Salah satu satu cara yang dapat digunakan menurunkan rasa takut orang tua dan dapat
membantu para orang tua untuk persiapan kunjungan ke dokter gigi adalah dengan
mengirimkan orang tua surat pendahuluan yang menjelaskan mengenai hal yang
diperlukan untuk kunjungan pertama kali ke dokter gigi. Surat ini sangat berguna
khususnya sebagai masukan kepada orang tua mengenai bagaimana cara menyiapkan
anak untuk kunjungan pertama kali ke dokter gigi (Gupta dkk., 2014). Cara lain yang dapat
digunakan adalah:
1) Menjadikan orang tua sebagai bagian dari tim gigi
Staf perawatan gigi menjelaskan peraturan tentang kehadiran orang tua saat
perawatan gigi anak, sesuai dengan usia anak (Chadwick dan Hosey, 2003).
2) Persiapan psikologis
Dokter gigi perlu mengajarkan orangtua bagaimana menyiapkan kunjungan
berikutnya agar orangtua mengetahui apa yang akan terjadi pada saat kunjungan
berikutnya dan dapat menanyakan pertanyaan sebelumnya. Persiapan dari
orangtua, dengan: penggunaan kata-kata yang tidak mengancam seperti “geli”,
untuk kata “sakit”, memberanikan orangtua untuk membantu kesiapan anak untuk
kunjungan berikutnya dengan “permainan dokter gigi” terutama ketika perlu
dilakukan pencetakan, menyarankan orangtua untuk menyembunyikan kecemasan
mereka, atau anak ditemani dengan orang dewasa yang tidak takut, penggunaan
pesan positif dan menghindari kalimat jaminan yang dapat meningkatkan
kecemasan.
3) Tips Praktis
Mengetahui siapa orang dewasa yang menemani si anak.

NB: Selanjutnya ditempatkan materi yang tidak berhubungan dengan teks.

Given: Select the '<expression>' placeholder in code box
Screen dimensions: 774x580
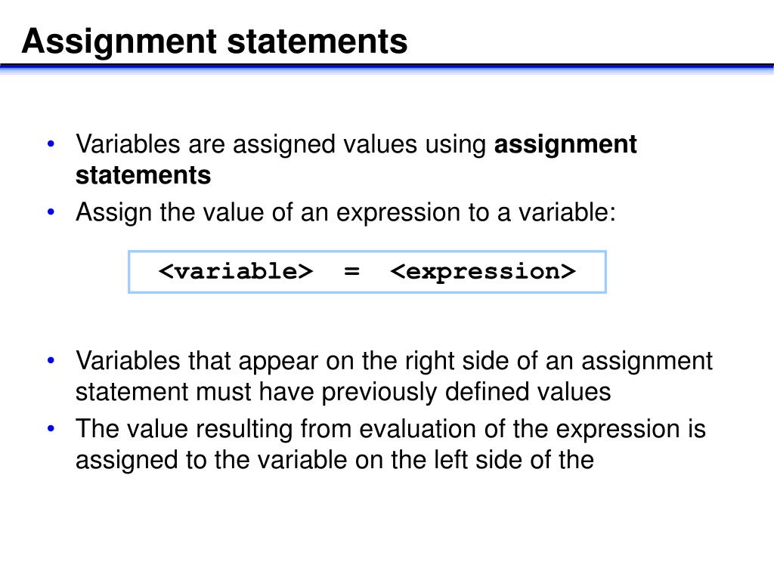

Selalu menghadirkan orangtua untuk anak-anak prasekolah (mencegah rasa
cemas karena terpisah dari orangtuanya).
Mengajarkan orangtua bagaimana menyiapkan diri dan anak-anak mereka.
Mendiskusikan rencana perawatan anak dengan orangtua mereka.
Memastikan orangtua paham akan perannya dalam perawatan anakanak
mereka (“kita semua berada dalam satu pihak”).
Selalu memastikan memiliki informed consent yang sah.
Sumber :
Asiah, Nur. 2017. Jurnal Pendidikan dan Pembelajaran Dasar Volume 4 Nomor
1 Juni 2017 Analisis Kemampuan Praktik Strategi Pembelajaran Aktif (Active Learning)
Mahasiswa Pgmi Fakultas Tarbiyah Dan Keguruan Iain Raden Intan Lampung.
Dean, Avery, McDonald, 2011, Dentistry for the Child and Adolescent, 9th ed.,
Mosby inc., London, hal. 52, 260-261.
Dewi, Sri Utami Soraya. 2015. Pengaruh Metode Multisensori Dalam
Meningkatkan Kemampuan Membaca Permulaan Pada Anak Kelas Awal Sekolah Dasar
Vol. III, No. 1, Maret 2015
Gupta, A., dkk., 2014, Behaviour management of an anxious child,
Stomatologija, Baltic Dental and Maxillofacial Journal; Vol. 16, No 1.